La solución a la actual crisis bancaria de México depende hoy de acuerdos frágiles, del éxito en las negociaciones políticas y de que prevalezca el interés de la Nación en las decisiones que se tomen al respecto. Sin embargo, por muy difícil que pueda parecer lo anterior, todo eso no será suficiente para financiar el desarrollo si los factores que generan la incertidumbre continúan ubicándonos en una "economía de casino"; la cual parece ser parte medular del proceso de globalización que enfrenta el país.

Los bancos son mucho más que simples intermediarios en un moderno sistema de pagos: son corporaciones preponderantes en el mercado de dinero y de capitales. En México, después de su reprivatización se enfrascaron en la, vorágine de los autopréstamos, los préstamos para proyectos sin viabilidad o con bienes públicos como garantía, todo ello aderezado con el alza de las tasas de interés (que en 1994 alcanzaron en promedio el 80 por ciento), lo cual fue uno de los corolarios económicos del asesinato de Colosio y castigó severamente a miles de pequeños y medianos acreditados de la banca que irremisiblemente vieron perder su patrimonio, viviendas o empresas.

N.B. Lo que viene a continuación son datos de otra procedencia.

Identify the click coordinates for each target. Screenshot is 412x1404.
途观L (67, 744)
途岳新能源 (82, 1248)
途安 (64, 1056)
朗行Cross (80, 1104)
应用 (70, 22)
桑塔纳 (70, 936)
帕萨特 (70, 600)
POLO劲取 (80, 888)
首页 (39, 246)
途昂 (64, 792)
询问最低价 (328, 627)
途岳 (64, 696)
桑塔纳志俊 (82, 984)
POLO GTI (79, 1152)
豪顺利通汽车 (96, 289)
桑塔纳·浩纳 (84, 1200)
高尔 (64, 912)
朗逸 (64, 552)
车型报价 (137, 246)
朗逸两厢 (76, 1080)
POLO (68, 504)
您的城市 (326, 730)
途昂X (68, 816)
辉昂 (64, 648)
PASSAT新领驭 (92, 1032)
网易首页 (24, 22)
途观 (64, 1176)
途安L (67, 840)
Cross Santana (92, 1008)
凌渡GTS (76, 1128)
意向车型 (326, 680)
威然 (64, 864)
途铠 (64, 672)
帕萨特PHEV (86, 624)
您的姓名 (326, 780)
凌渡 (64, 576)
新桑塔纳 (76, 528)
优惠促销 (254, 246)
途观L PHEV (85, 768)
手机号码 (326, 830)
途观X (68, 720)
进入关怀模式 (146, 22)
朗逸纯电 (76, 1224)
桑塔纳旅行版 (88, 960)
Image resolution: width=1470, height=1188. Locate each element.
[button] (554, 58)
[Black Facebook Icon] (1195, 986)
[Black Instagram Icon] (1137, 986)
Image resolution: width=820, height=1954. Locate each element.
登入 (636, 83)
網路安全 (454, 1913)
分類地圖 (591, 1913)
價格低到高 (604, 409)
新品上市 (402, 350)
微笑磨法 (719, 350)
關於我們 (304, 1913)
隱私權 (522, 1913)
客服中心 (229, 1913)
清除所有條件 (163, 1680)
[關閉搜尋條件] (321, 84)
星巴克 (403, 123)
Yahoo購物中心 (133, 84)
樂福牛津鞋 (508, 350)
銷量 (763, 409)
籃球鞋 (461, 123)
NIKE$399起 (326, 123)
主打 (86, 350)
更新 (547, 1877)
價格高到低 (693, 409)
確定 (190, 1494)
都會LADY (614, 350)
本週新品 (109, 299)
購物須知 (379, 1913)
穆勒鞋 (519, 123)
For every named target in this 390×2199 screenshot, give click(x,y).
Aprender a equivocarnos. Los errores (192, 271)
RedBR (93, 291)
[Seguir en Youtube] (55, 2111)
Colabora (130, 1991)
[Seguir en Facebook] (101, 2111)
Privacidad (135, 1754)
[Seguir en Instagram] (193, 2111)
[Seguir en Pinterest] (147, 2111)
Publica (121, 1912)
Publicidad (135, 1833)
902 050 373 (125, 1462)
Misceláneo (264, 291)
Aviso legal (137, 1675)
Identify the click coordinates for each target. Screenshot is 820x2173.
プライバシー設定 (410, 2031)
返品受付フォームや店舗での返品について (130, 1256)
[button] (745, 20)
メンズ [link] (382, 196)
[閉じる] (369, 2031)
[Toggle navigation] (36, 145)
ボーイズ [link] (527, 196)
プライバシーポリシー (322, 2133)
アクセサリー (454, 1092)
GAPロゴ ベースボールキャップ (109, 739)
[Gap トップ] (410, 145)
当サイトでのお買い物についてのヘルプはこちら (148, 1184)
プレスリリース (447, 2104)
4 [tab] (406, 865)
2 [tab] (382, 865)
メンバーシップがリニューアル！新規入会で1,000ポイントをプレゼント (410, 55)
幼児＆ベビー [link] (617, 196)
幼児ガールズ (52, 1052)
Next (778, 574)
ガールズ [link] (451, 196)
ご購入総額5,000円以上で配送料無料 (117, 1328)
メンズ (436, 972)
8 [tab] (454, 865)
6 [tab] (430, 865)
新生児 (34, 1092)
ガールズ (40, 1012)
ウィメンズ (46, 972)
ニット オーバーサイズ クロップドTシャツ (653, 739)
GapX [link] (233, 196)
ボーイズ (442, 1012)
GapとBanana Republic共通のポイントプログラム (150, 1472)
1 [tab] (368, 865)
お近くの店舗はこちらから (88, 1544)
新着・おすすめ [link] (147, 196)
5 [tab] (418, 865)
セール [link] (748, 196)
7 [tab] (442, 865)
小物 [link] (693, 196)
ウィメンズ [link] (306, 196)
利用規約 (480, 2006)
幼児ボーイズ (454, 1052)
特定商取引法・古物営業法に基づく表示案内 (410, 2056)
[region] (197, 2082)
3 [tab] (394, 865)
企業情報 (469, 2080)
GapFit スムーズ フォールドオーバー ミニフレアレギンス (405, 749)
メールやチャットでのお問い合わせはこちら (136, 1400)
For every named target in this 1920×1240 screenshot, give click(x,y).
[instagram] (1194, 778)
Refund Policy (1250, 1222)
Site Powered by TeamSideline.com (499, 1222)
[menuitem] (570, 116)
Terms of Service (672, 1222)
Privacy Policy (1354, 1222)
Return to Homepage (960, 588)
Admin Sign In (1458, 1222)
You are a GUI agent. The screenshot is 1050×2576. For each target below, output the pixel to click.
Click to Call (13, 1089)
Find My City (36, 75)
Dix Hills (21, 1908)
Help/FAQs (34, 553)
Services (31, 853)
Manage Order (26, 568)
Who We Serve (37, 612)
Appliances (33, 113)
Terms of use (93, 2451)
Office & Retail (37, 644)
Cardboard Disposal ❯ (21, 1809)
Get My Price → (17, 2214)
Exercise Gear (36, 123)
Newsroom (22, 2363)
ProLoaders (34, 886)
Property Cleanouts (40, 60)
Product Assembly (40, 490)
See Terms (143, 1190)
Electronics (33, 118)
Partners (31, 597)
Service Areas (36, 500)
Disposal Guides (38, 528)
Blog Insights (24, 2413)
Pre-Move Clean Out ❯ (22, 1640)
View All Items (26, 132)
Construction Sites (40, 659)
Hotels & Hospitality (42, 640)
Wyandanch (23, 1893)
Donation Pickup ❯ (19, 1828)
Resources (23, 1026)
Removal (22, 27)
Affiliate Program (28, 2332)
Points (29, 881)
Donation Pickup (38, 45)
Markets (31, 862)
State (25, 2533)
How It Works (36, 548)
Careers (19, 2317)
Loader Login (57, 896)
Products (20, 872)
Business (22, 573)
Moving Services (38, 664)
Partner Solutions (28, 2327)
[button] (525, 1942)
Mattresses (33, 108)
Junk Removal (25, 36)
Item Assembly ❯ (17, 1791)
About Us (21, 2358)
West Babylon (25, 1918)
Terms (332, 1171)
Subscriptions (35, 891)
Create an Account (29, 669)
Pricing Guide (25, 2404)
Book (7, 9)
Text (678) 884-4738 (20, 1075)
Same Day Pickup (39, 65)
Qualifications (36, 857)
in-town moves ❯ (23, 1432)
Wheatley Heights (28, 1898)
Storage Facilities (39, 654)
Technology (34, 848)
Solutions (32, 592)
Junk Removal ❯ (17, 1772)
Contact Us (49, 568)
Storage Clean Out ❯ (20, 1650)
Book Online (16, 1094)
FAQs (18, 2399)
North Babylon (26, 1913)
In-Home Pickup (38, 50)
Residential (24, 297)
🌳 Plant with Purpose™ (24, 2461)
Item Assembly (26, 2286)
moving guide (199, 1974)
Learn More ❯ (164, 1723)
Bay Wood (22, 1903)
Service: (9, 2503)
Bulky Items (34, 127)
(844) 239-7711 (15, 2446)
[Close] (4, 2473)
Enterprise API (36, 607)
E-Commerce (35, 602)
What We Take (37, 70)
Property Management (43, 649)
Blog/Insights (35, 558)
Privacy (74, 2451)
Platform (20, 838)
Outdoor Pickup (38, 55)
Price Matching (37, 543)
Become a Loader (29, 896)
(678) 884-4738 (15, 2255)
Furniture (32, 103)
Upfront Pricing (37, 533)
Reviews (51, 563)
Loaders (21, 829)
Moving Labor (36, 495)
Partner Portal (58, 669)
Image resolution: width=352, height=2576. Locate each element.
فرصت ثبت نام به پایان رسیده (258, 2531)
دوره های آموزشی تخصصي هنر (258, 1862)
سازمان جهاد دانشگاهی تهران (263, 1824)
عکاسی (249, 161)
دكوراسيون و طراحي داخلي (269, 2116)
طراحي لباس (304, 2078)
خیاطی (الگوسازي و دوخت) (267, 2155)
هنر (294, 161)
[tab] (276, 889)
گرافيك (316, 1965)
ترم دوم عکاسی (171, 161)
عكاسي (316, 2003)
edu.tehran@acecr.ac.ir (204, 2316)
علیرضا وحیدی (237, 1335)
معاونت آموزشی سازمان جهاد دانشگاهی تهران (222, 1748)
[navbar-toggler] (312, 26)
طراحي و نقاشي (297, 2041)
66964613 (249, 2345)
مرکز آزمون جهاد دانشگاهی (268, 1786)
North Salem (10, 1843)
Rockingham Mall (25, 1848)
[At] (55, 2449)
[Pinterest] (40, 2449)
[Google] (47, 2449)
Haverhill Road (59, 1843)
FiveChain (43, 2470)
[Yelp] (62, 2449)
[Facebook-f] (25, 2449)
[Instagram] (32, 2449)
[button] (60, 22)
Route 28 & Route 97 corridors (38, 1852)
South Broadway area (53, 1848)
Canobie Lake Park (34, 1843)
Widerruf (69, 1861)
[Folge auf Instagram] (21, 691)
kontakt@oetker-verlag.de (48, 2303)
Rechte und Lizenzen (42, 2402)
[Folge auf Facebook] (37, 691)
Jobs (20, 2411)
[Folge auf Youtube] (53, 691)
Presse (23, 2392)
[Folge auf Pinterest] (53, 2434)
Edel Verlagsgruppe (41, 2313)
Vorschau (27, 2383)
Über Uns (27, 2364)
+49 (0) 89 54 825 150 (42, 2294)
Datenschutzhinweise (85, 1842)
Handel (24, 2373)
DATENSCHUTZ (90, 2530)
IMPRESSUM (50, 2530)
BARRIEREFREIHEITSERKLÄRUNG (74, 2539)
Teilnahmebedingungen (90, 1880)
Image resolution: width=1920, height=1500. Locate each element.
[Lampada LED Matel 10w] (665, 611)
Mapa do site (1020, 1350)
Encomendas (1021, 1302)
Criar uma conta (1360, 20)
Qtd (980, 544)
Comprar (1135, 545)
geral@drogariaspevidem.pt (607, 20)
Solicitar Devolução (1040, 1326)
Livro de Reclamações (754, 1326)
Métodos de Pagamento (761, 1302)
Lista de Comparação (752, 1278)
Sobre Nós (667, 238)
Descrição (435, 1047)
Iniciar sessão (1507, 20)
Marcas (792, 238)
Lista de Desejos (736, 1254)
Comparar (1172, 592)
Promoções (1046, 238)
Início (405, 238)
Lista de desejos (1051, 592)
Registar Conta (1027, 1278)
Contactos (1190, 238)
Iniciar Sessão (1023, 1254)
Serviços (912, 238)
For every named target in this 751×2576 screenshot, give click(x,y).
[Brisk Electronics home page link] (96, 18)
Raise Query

A últimas fechas sea conocieron datos sobre la triangulación de grandes cantidades para financiar la campaña del partido oficial en las elecciones presidenciales de 1994, por cuenta del Banco Unión del prófugo Cabal Peniche (13 millones de pesos), de Ángel Isidoro Rodríguez, "El Divino", quien dio amplios detalles a una comisión de diputados (2 millones de dólares), y de Gerardo de Prevoisin, ex director de Aeroméxico (8 millones de dólares). Ante la sospecha -porque la información no ha fluido libremente- de que esos y otros recursos hayan ido a parar al FOBAPROA (Fondo Bancario de Protección al Ahorro), el PRD solicitó que se investigue y el IFE tuvo que dar curso a la queja, a pesar de que el PRI intentó minimizar el asunto y considerarlo como "cosa juzgada".

En el actual sexenio, el FOBAPROA, instrumento creado supuestamente para salvaguardar los intereses de los ahorradores e inversionistas, fue absorbiendo pasivos, deudas muchas de ellas impagables, que ahora el gobierno federal pretende convertirlas en deuda pública, por un monto de 552 mil millones de pesos, lo cual impactaría negativamente el gasto social durante muchos años. Ante esto, resultan absurdas las declaraciones emitidas por la Secretaría de Gobernación en el sentido de que "no es el pueblo quien va a pagar esta deuda, sólo los contribuyentes" (Luis del Valle, La Jornada 3-IX-98).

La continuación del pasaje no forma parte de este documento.